CogniVoice: Multimodal and Multilingual Fusion Networks for Mild Cognitive Impairment Assessment from Spontaneous Speech
Jiali Cheng, Mohamed Elgaar, Nidhi Vakil, Hadi Amiri
TL;DR
CogniVoice tackles MCI detection and MMSE estimation from spontaneous speech in a multilingual setting by integrating multimodal signals through a Product of Experts ensemble. It combines Whisper-based speech features, language-aware text features from BERT, and DisVoice acoustic cues, jointly optimizing MCI classification and MMSE regression. By mitigating shortcut learning and cross-language mismatch, CogniVoice achieves substantial gains over strong baselines (e.g., F1 and RMSE improvements) and reduces language-related performance gaps, highlighting its practical potential for scalable, language-robust cognitive health screening from speech.
Abstract
Mild Cognitive Impairment (MCI) is a medical condition characterized by noticeable declines in memory and cognitive abilities, potentially affecting individual's daily activities.
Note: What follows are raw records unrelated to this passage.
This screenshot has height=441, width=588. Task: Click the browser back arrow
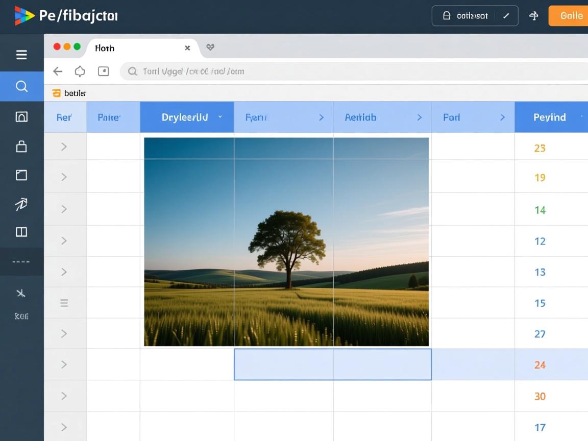tap(58, 71)
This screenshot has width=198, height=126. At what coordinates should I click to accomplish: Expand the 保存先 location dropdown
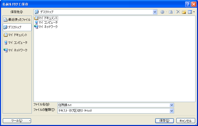155,12
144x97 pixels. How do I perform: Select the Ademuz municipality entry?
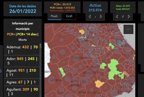click(22, 49)
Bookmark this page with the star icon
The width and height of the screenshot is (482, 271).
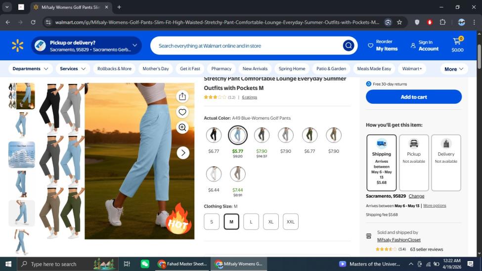pyautogui.click(x=399, y=22)
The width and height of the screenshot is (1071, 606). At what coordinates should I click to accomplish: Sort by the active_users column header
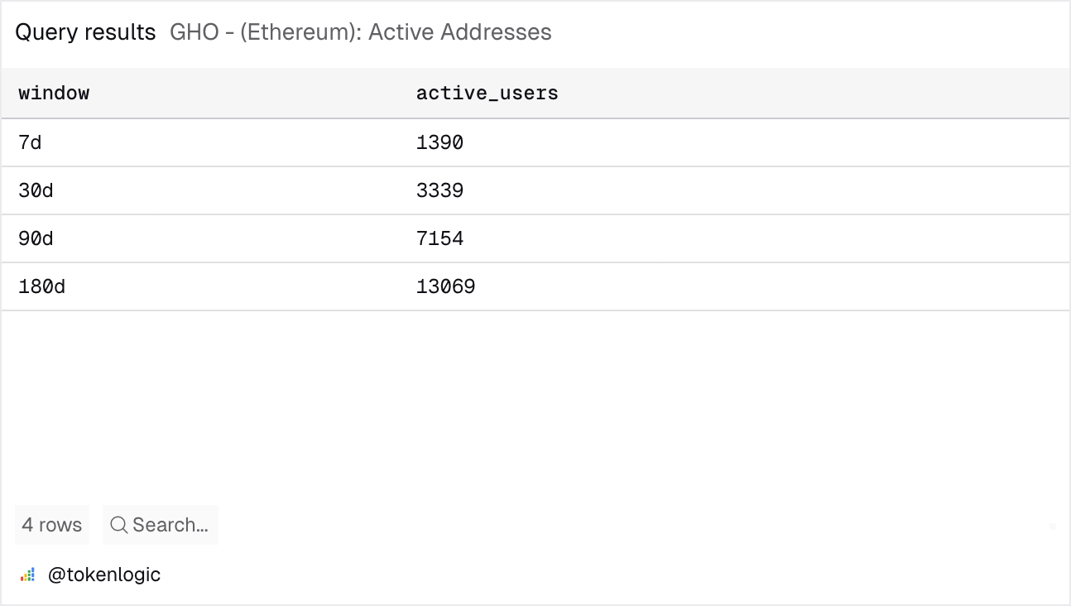click(x=487, y=94)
In this paper, we introduce CogniVoice, a novel multilingual and multimodal framework to detect MCI and estimate Mini-Mental State Examination (MMSE) scores by analyzing speech data and its textual transcriptions. The key component of CogniVoice is an ensemble multimodal and multilingual network based on ``Product of Experts'' that mitigates reliance on shortcut solutions. Using a comprehensive dataset containing both English and Chinese languages from TAUKADIAL challenge, CogniVoice outperforms the best performing baseline model on MCI classification and MMSE regression tasks by 2.8 and 4.1 points in F1 and RMSE respectively, and can effectively reduce the performance gap across different language groups by 0.7 points in F1.